═════ READING TEXT ═════
Methodology · Tool · Last updated 2026-05-08
How Earnings-Call Summarization Cost works
Pricing snapshot, cost formula, and caveats for the Earnings-Call Summarization Cost Calculator.
Cost formula
fresh_input_tok = transcript_tok · (1 − cache_hit_rate)
cached_input_tok = transcript_tok · cache_hit_rate
input_cost = fresh_input_tok · price_input / 1e6
+ cached_input_tok · price_cache / 1e6
output_cost = summary_tok · price_output / 1e6
cost_per_attempt = input_cost + output_cost
cost_per_stock_per_quarter = cost_per_attempt · attempts
cost_per_stock_per_year = cost_per_stock_per_quarter · 4
total_universe_per_year = cost_per_stock_per_year · tickers Pricing snapshot — as of 2026-04-25
Prices in USD per million tokens. Listed input/output (no batch discount). Cache read price is the discounted rate vendors charge after a cache write has been paid at full input rate.
- Anthropic Claude Sonnet 4.5: input $3.00, output $15.00, cache read $0.30.
- Anthropic Claude Opus 4.7: input $15.00, output $75.00, cache read $1.50.
- Anthropic Claude Haiku 4.5: input $1.00, output $5.00, cache read $0.10.
- OpenAI GPT-4o: input $2.50, output $10.00, cache read $1.25.
- OpenAI GPT-4o mini: input $0.15, output $0.60, cache read $0.075.
- Google Gemini 2.5 Pro: input $1.25, output $10.00, cache read $0.31.
- Google Gemini 2.5 Flash: input $0.30, output $2.50, cache read $0.075.
Assumptions
- Cache hit applies only to the system-prompt and few-shot prefix; the transcript itself is treated as cold (uncached) input.
- Tokens are model-tokenizer agnostic — we report a single transcript-token figure. In practice tokenizers differ by 5–15% across vendors.
- Output tokens are typical summary length; longer multi-section outputs scale linearly.
Limitations
- Pricing changes. The snapshot date is the only thing on this page that's authoritative — verify with vendor pricing pages before committing.
- Batch APIs (Anthropic, OpenAI) discount further, typically 50%. Add a second tool run with halved costs if you can defer to overnight.
- Reasoning/thinking-tokens (o-series, extended thinking) are not modelled — they are an additional output billing line.
═════ EXTRACTED MATERIAL ═════
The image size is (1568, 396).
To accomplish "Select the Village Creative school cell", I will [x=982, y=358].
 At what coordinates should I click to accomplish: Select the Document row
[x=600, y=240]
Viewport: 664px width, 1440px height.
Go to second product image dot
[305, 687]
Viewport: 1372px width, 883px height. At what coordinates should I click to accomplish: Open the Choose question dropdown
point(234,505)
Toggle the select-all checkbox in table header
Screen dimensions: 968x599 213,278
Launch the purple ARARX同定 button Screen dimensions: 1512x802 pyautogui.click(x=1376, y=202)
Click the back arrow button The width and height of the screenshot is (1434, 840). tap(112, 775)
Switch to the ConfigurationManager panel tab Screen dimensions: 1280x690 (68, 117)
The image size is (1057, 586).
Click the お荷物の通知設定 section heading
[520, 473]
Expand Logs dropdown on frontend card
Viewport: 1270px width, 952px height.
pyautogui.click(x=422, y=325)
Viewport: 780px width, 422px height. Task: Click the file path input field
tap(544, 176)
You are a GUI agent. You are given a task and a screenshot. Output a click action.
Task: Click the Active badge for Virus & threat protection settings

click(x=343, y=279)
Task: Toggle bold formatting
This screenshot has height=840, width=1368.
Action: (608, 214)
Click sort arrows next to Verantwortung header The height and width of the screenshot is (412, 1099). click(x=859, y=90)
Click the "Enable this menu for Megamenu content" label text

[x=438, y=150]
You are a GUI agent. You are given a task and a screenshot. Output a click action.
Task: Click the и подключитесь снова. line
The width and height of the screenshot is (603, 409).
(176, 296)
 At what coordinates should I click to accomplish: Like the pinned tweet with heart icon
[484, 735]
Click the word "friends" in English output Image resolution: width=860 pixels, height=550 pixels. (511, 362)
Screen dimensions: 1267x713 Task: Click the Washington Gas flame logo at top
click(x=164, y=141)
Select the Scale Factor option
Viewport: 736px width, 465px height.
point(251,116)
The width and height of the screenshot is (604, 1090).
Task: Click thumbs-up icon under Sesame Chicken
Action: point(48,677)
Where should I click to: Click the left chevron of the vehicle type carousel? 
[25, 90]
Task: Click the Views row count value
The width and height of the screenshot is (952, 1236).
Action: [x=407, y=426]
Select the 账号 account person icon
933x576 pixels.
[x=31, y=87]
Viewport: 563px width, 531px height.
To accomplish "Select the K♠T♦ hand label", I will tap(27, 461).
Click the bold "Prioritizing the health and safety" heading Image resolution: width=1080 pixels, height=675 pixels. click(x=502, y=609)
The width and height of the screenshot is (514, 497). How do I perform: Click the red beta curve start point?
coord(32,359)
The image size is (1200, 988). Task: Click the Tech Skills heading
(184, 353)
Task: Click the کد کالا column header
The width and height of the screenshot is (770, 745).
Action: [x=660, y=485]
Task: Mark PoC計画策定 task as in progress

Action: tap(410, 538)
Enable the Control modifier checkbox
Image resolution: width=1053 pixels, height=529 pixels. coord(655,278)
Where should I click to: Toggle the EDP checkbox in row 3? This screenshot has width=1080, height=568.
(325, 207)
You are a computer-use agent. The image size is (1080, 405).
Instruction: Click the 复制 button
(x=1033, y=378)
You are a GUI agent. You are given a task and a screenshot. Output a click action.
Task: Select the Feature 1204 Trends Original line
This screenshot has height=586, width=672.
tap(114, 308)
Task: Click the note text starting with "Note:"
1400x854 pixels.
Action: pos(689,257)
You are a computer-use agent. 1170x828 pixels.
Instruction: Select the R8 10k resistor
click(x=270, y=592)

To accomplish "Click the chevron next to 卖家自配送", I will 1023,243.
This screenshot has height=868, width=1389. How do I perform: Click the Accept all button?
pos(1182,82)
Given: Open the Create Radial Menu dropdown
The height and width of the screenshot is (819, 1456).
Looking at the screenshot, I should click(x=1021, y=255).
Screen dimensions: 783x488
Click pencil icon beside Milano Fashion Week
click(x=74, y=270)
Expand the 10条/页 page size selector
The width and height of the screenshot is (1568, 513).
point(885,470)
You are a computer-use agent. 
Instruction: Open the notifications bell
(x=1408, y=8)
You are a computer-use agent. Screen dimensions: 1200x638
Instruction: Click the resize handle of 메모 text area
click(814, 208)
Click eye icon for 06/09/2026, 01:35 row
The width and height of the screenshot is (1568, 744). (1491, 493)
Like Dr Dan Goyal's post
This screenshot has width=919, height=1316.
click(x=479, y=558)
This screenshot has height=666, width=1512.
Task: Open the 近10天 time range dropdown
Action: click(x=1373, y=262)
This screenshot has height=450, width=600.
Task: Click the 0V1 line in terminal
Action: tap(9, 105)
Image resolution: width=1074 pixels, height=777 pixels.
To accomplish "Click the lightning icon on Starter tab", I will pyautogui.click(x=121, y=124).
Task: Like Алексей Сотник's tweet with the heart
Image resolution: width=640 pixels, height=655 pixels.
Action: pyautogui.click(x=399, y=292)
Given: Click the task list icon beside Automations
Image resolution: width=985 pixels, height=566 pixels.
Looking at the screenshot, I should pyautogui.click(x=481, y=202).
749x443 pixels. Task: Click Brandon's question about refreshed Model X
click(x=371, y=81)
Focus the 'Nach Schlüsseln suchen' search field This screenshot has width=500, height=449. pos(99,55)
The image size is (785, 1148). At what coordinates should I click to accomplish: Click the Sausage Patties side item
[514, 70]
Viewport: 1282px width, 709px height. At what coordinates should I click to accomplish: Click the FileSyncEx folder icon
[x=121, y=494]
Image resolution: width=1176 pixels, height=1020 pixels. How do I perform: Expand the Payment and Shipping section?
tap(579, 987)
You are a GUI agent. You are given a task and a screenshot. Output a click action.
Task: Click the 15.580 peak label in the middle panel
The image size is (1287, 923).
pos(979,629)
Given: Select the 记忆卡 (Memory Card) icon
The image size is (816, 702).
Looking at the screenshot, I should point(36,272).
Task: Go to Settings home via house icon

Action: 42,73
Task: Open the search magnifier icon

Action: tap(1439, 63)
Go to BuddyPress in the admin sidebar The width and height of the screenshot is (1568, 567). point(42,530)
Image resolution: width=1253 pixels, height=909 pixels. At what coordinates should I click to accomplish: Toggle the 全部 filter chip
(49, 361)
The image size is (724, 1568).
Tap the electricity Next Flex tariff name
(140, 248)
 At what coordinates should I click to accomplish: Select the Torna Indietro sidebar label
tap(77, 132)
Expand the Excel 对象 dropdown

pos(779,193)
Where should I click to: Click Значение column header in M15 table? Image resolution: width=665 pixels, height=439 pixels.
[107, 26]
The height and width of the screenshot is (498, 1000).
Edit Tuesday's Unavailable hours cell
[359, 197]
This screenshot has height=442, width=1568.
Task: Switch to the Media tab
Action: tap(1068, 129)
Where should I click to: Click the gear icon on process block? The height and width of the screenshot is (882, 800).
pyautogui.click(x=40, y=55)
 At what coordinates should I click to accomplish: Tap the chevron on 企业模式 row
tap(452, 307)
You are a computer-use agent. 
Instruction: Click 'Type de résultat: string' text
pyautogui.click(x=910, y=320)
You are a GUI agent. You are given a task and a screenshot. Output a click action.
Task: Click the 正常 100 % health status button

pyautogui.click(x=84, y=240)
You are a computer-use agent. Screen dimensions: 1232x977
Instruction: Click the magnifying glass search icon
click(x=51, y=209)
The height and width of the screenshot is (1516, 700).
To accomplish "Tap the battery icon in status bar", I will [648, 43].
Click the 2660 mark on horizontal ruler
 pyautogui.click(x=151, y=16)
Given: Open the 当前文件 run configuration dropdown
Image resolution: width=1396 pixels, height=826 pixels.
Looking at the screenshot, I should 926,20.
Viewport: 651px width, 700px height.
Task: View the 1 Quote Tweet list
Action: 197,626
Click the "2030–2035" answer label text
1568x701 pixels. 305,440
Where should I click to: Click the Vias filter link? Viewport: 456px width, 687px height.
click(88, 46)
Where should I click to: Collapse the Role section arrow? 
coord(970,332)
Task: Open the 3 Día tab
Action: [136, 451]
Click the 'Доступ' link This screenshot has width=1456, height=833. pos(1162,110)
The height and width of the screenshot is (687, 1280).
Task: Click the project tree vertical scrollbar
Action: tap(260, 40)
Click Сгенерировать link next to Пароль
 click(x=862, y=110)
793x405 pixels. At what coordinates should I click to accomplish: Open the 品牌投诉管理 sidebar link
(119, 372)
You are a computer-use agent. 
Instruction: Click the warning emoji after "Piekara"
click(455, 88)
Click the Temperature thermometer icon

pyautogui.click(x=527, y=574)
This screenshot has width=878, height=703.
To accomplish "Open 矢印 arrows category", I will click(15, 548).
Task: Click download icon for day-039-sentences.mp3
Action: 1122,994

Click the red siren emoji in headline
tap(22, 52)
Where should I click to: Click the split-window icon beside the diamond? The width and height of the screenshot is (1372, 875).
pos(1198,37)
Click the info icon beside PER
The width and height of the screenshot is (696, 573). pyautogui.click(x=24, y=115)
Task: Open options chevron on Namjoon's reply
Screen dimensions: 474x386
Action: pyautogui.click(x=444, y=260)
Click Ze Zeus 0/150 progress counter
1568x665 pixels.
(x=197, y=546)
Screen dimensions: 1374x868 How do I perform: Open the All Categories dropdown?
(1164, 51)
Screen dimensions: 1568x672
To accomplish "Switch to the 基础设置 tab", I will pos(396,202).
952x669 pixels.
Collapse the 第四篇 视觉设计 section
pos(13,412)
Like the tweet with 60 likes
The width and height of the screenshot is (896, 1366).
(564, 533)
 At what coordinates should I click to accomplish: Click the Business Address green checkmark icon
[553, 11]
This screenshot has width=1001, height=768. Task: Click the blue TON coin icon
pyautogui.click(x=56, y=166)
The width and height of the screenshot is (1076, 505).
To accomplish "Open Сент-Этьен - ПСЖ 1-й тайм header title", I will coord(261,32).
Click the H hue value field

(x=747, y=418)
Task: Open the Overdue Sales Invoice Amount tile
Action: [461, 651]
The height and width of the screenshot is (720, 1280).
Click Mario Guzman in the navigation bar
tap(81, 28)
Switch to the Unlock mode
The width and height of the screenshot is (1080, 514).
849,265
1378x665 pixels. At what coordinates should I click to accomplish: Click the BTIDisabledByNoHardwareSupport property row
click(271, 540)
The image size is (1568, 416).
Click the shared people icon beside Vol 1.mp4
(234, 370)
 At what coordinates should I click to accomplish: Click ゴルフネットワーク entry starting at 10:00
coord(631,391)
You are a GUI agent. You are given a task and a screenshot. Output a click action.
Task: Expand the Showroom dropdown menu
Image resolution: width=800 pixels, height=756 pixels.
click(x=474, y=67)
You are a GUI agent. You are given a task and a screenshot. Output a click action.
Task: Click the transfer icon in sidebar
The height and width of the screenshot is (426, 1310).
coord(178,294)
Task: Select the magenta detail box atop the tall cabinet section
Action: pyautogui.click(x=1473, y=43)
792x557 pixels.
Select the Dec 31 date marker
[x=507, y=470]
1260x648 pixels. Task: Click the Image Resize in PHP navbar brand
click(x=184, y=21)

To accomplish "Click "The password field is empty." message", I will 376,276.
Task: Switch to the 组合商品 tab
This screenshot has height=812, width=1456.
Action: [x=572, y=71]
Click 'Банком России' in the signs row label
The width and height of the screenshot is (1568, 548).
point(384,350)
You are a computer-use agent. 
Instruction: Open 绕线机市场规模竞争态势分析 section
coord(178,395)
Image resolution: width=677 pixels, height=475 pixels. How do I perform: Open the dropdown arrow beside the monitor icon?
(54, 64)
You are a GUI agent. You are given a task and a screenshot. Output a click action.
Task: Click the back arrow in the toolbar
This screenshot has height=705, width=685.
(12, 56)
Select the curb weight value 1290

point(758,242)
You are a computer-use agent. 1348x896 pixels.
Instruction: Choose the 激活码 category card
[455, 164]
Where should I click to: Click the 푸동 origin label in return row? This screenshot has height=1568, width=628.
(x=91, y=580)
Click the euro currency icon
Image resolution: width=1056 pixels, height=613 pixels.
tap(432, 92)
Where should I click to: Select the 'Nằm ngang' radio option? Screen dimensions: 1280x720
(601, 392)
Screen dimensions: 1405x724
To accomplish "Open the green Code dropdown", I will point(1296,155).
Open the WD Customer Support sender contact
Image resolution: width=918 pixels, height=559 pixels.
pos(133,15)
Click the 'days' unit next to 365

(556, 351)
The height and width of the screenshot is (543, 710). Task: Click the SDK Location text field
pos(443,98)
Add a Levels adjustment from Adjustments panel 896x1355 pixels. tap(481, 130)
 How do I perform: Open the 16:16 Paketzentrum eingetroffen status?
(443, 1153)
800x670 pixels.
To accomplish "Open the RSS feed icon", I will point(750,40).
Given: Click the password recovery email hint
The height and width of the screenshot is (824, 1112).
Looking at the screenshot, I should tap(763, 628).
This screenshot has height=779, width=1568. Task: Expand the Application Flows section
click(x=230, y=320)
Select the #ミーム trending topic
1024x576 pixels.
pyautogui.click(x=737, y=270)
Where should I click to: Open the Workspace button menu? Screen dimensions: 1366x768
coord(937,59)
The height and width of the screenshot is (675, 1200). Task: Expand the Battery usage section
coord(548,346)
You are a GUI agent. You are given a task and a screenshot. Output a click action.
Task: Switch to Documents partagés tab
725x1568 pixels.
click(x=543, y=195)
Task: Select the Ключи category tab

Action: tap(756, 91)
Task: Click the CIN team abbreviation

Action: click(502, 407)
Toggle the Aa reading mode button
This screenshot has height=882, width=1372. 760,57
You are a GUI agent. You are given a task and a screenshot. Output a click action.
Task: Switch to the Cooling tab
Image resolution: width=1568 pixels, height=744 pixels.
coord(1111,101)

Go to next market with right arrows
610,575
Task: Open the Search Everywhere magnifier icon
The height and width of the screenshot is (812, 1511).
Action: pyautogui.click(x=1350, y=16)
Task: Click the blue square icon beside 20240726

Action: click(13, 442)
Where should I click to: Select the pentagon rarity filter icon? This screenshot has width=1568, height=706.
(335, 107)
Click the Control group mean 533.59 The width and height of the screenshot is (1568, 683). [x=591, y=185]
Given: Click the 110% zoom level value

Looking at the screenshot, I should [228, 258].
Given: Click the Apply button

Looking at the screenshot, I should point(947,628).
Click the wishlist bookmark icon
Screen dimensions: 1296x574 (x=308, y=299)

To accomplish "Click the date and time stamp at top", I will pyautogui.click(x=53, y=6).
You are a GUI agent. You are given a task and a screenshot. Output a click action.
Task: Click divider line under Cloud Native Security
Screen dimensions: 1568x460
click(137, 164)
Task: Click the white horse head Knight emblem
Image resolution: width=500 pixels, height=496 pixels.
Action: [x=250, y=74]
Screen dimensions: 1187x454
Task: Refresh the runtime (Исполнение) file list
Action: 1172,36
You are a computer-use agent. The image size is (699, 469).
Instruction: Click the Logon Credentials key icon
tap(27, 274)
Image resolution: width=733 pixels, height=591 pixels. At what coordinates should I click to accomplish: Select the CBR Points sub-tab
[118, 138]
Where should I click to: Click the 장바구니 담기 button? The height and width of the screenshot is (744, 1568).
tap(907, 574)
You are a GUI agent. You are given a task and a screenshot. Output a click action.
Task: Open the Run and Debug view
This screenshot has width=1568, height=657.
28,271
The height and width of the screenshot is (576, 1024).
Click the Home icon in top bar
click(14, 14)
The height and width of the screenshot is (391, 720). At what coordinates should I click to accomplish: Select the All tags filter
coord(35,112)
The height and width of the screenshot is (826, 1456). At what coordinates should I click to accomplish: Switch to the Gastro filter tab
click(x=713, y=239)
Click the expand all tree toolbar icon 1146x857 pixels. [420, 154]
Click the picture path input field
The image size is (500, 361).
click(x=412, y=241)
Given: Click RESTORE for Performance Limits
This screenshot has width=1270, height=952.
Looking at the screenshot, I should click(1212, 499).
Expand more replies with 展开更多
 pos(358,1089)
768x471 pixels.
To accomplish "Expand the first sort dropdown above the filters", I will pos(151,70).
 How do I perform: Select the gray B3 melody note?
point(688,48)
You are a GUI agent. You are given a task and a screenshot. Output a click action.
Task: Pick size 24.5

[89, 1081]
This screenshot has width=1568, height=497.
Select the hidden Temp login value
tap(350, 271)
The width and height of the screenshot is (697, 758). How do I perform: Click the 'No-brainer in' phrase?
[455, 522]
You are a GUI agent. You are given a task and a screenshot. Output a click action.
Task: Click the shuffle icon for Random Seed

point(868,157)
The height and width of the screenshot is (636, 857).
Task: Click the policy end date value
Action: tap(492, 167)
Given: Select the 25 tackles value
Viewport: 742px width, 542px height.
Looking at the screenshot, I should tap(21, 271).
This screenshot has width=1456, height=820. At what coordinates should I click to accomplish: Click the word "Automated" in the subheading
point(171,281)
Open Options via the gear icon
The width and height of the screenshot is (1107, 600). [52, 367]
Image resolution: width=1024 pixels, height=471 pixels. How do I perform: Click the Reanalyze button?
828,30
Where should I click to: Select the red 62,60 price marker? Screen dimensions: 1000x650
═════
*BRIEF A*:
Reproduce word for word the part of the methodology page starting with "- OpenAI GPT-4o: input" and going on through "cache read $0.31.".
*BRIEF B*:
Answer these questions using the methodology page.
(i) What cache read price per million tokens does it list for Google Gemini 2.5 Flash?
(ii) By what range do tokenizers differ across vendors in practice?
(iii) What discount do batch APIs typically give?

*EXPECTED OUTPUT A*:
- OpenAI GPT-4o: input $2.50, output $10.00, cache read $1.25.
- OpenAI GPT-4o mini: input $0.15, output $0.60, cache read $0.075.
- Google Gemini 2.5 Pro: input $1.25, output $10.00, cache read $0.31.

*EXPECTED OUTPUT B*:
(i) $0.075
(ii) 5–15%
(iii) 50%